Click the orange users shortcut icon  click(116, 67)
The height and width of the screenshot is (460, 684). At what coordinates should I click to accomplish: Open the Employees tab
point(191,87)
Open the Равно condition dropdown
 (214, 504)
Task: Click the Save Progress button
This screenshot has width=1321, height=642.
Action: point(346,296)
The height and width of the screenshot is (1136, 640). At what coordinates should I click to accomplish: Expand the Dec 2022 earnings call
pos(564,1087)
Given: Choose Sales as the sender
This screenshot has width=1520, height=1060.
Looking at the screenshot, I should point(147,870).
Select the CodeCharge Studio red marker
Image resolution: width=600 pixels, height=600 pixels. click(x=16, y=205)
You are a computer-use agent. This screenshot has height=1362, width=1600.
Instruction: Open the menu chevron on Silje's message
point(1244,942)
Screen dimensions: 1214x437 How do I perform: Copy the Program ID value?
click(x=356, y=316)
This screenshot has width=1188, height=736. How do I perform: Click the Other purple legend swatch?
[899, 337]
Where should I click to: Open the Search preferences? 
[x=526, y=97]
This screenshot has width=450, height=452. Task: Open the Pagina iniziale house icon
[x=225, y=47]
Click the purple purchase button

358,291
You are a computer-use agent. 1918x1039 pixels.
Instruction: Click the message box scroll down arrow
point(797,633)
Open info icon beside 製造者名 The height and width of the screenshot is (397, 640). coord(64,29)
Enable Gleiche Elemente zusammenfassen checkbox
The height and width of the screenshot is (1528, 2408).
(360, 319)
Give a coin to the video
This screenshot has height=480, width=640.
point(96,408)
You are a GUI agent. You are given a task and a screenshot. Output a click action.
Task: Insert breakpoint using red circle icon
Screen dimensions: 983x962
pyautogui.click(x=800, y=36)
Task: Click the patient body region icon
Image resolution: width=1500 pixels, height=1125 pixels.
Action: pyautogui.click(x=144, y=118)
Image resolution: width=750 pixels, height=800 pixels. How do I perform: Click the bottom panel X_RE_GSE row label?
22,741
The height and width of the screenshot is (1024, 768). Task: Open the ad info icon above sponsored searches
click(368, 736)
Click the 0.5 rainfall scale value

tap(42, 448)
--
__AIM OF THE EXERCISE__
Say how many lines of the listing above contain "agent", with no other words.

__ANSWER TO THE PROBLEM__
3